CHARLES TYRRELL
Aidan Dunne, Representing Art in Ireland, Fenton Gallery, Cork 2008
It’s hard to think of another Irish artist who makes paintings with the concentrated rigour that Charles Tyrrell brings to all of his work. There is a remarkable consistency to that work, partly because he seems always to be pursuing the same argument from painting to painting. The argument is about what a painting is and can be, what it is possible to do in a painting and what is impossible, and one soon realizes that what is interesting, for Tyrrell, is what lies at the edges of possibility. He fits very well Frank Stella’s description of an artist as someone who is always looking for something just beyond the bounds of visibility.
His paintings are built on a geometric armature, a grid that can be virtually invisible and implicit or, conversely, forcefully apparent. Throughout the painting process, the picture surface is made, scraped back, remade, scraped back again and so on, until a point of resolution is reached. By then, a dynamic equilibrium has been negotiated, an equilibrium expressed in terms of edges and boundaries, horizontals, vertical and diagonals, colour and texture, forms that are predictably regular or just inexplicably right. Each painting seems animated by a crackling visual energy.

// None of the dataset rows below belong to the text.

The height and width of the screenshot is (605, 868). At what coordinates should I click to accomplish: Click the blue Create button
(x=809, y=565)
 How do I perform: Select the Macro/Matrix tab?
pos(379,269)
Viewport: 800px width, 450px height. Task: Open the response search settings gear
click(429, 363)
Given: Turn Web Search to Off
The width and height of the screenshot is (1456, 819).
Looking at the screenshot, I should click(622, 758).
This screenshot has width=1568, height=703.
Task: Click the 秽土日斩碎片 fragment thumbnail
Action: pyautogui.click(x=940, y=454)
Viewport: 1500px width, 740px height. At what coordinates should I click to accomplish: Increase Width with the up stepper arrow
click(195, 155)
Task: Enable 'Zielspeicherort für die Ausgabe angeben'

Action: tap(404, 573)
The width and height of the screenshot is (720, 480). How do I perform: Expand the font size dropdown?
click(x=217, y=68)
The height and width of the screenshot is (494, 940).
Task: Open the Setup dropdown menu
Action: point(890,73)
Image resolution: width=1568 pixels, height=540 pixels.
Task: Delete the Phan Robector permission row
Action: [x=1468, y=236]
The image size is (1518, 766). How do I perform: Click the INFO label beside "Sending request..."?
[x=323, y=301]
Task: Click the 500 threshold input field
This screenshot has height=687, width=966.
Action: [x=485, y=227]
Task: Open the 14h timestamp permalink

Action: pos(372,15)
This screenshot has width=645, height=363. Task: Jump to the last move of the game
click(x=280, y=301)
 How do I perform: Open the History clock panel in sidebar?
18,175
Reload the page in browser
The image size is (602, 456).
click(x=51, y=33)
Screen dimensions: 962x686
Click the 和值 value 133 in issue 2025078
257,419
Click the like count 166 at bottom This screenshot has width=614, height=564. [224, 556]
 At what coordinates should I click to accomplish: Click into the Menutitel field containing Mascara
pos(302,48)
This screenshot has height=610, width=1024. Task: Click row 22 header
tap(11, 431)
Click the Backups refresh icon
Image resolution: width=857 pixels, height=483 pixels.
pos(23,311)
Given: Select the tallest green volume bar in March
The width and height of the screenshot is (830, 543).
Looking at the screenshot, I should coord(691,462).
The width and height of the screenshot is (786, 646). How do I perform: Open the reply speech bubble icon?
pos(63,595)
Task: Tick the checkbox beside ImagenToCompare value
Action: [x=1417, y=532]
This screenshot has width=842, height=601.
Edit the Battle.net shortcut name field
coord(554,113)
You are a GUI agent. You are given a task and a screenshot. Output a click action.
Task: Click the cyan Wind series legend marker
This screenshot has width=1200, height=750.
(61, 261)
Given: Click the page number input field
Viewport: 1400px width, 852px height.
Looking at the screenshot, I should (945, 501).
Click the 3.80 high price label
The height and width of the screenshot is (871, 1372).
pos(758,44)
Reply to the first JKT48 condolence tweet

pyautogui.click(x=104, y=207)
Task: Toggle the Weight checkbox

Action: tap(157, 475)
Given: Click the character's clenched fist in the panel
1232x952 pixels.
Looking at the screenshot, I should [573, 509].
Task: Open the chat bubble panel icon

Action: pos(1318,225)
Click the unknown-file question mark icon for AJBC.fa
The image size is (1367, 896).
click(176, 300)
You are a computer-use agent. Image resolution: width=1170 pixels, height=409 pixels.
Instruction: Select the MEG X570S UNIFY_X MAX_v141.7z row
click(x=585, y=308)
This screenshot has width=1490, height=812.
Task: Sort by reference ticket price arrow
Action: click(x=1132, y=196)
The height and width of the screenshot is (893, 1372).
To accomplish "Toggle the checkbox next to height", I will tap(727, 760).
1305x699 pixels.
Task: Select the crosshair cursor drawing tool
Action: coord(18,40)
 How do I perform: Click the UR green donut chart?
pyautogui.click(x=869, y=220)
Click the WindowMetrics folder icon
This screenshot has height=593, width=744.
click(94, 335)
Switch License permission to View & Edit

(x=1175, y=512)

His work is abstract by most definitions of the term. Yet it is not abstract in any doctrinaire sense, in that he does not try to isolate it from the generality of life and the wider world. The physical environment within which he lives has long been identified as an influence on his work. It’s there in the atmospherics of his painting. But beyond resemblance, what he does is inextricably bound up with our experience. Time and duration, our perceptions of things in terms of patterns and concepts, and the coexistence of mutually incompatible viewpoints or frames of reference, are all consistent concerns, approached with exemplary openness and curiosity.